### PROMPT
Find the word "computer" below. Copy each line that has it.

### INPUT RECORDS

=-=-=

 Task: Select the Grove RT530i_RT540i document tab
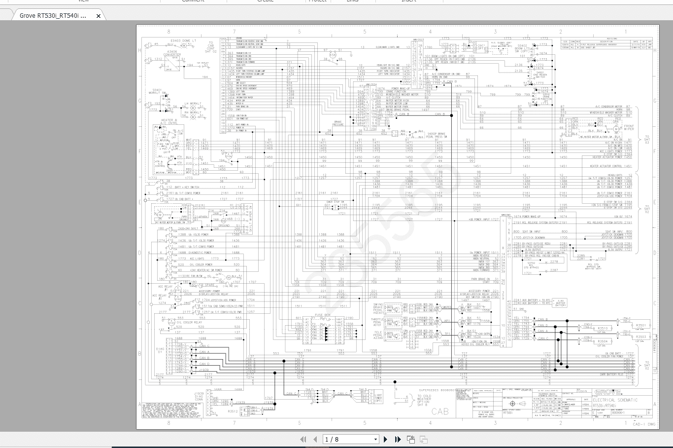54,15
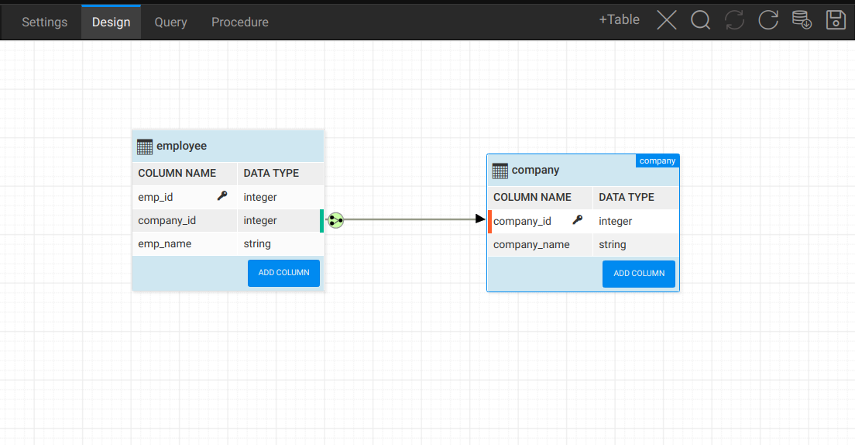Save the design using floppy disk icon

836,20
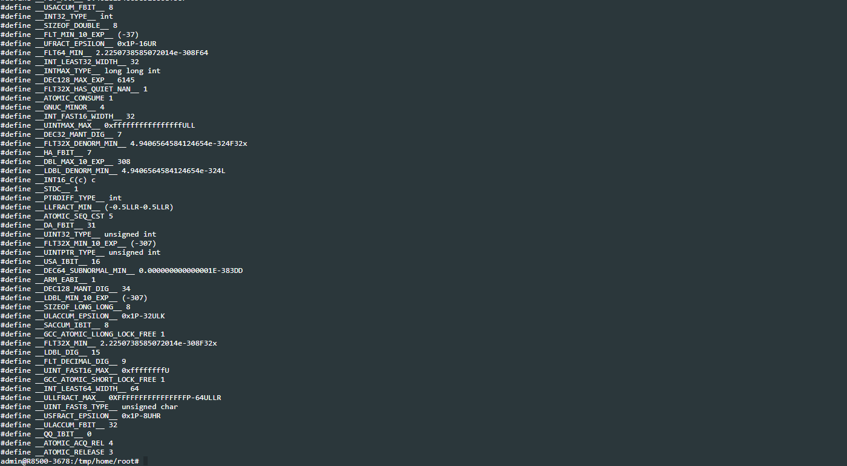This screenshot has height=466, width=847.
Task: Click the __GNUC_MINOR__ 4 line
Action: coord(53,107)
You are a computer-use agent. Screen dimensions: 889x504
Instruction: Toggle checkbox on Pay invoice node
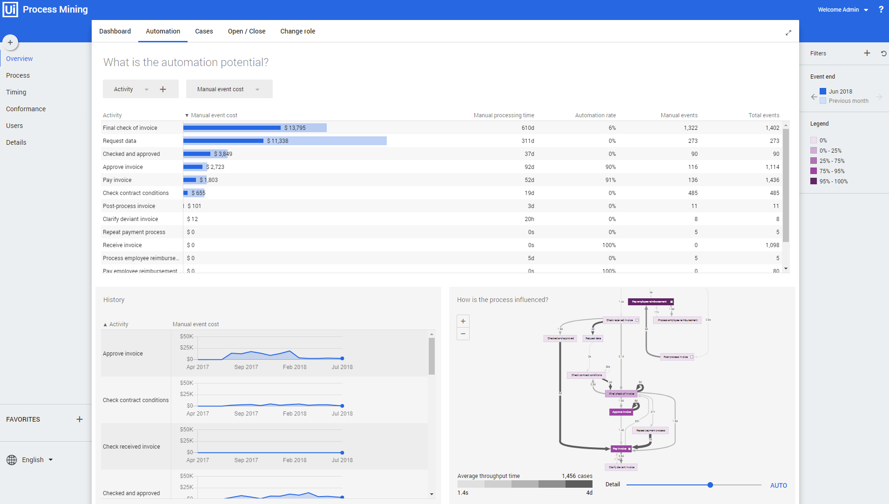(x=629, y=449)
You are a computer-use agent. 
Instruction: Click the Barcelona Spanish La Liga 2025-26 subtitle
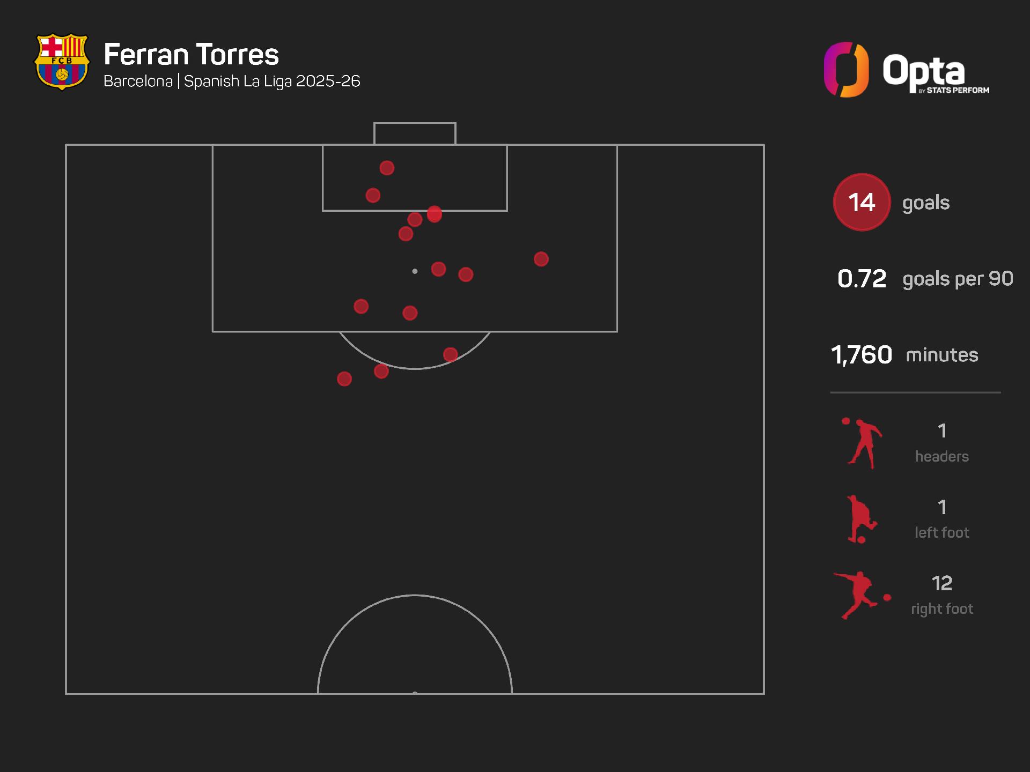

=-=-=

### EXERCISE OUTPUT
You are a computer-use agent. Screen dimensions: 889x504
You are a computer-use agent. 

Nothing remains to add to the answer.